▸ WHAT YOU SHOULD DO
Every line from the first in the listing below to the line containing "800x600 pixels." is to be repeated exactly, and no line past it.

▸ TASK MATERIAL
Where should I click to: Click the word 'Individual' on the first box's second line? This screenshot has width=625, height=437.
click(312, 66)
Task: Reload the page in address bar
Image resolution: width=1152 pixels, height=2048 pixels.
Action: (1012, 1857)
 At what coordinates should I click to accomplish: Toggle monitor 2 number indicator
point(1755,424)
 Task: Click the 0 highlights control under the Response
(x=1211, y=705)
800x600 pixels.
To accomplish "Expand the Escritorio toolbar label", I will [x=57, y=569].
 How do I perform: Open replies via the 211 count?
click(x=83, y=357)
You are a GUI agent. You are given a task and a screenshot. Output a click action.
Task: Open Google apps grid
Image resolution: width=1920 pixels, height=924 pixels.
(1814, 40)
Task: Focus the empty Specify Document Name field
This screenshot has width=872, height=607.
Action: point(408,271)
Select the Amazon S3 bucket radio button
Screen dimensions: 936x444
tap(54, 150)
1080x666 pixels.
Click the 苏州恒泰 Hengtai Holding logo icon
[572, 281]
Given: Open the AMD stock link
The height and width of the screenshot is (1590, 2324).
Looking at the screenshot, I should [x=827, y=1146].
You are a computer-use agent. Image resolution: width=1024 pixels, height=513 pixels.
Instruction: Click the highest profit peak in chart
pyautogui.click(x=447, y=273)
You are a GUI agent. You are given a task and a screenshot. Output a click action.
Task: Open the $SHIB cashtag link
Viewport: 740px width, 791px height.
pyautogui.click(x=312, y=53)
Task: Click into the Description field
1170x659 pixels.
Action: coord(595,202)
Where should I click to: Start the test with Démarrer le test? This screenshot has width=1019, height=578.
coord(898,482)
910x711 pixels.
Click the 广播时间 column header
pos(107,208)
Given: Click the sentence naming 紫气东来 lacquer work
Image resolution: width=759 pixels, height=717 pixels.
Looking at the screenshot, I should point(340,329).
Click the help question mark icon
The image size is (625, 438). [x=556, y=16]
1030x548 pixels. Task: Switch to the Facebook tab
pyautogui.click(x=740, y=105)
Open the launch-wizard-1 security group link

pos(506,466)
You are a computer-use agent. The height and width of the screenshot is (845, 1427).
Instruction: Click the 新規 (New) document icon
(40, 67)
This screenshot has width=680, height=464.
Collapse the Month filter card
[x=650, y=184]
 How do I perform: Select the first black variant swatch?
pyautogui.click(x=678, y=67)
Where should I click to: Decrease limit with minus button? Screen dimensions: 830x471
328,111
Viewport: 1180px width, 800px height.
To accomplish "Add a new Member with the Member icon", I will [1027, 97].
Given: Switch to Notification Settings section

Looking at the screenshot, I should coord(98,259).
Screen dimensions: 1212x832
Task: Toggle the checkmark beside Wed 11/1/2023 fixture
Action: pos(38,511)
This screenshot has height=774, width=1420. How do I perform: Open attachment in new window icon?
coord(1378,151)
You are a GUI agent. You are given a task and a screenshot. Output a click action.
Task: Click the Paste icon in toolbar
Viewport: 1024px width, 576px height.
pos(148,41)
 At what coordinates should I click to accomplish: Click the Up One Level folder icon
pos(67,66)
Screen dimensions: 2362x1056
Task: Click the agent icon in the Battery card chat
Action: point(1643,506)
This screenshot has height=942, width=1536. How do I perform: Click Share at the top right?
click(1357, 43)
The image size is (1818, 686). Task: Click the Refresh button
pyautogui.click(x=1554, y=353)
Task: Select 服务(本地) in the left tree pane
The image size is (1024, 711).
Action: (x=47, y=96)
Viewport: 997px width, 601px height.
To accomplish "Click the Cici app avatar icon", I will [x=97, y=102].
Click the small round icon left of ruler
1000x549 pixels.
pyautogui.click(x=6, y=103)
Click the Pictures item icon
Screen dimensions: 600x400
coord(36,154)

▸ RESULT OF THE EXERCISE
Where should I click to: Click the word 'Individual' on the first box's second line? This screenshot has width=625, height=437.
click(312, 66)
Task: Reload the page in address bar
Image resolution: width=1152 pixels, height=2048 pixels.
Action: (1012, 1857)
 At what coordinates should I click to accomplish: Toggle monitor 2 number indicator
point(1755,424)
 Task: Click the 0 highlights control under the Response
(x=1211, y=705)
800x600 pixels.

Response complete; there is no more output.